-- Begin --

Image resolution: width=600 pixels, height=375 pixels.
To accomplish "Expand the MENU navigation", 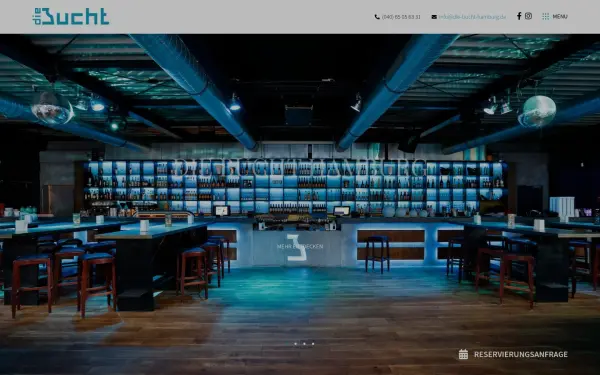I will (560, 16).
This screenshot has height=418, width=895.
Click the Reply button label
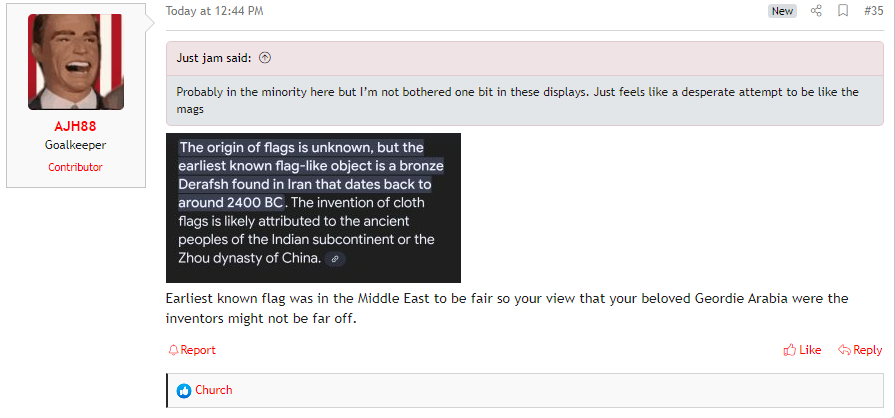(868, 350)
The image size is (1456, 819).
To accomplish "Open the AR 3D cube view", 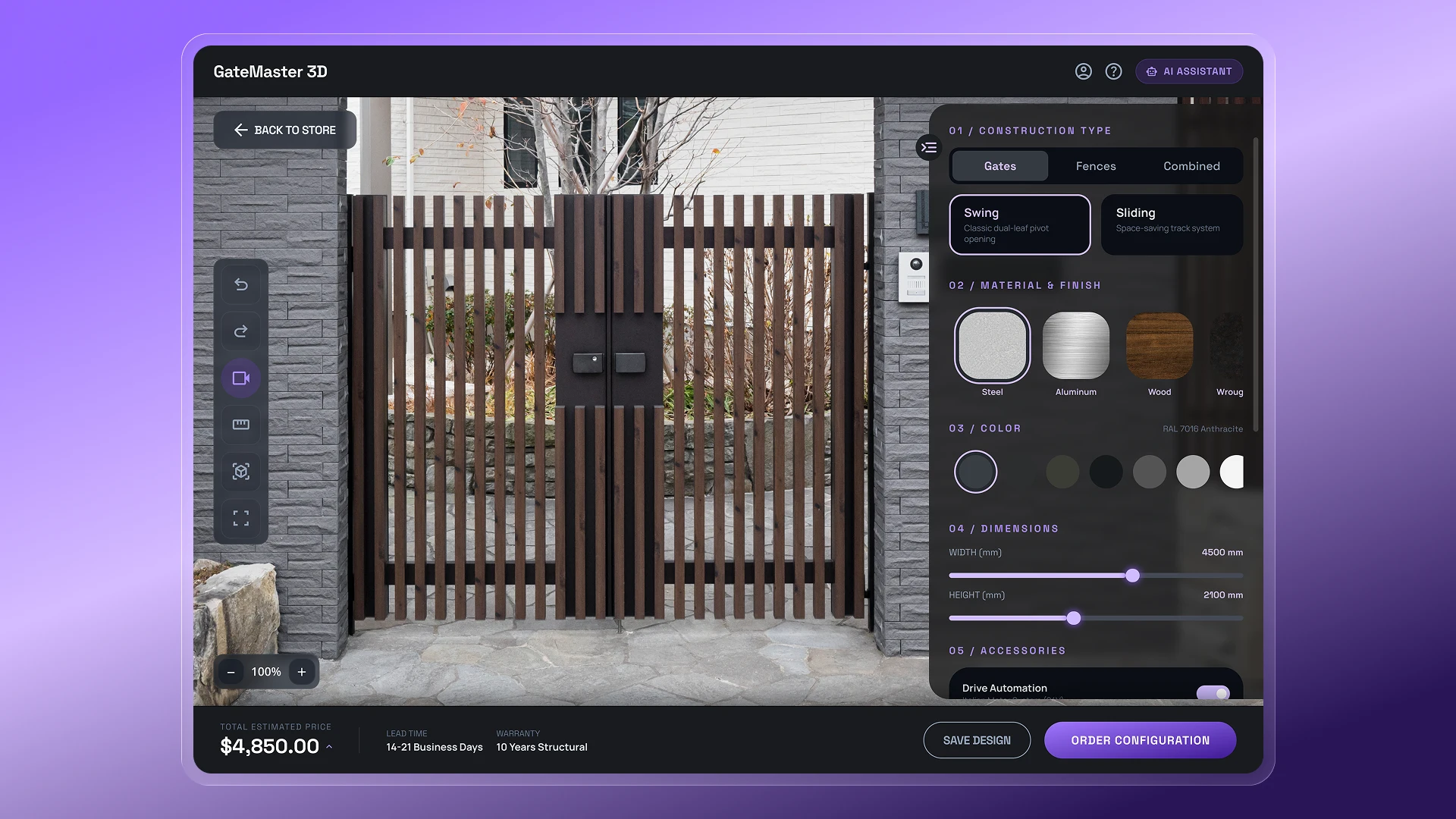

-- End --

Please convert the rows beginning with the line containing "This screenshot has height=418, width=895." and ending with the last of the rows into a numbered list, omitting blank lines and leaving out the pictures.

1. This screenshot has height=418, width=895.
2. Click the Reply button label
3. (868, 350)
4. The image size is (1456, 819).
5. To accomplish "Open the AR 3D cube view", 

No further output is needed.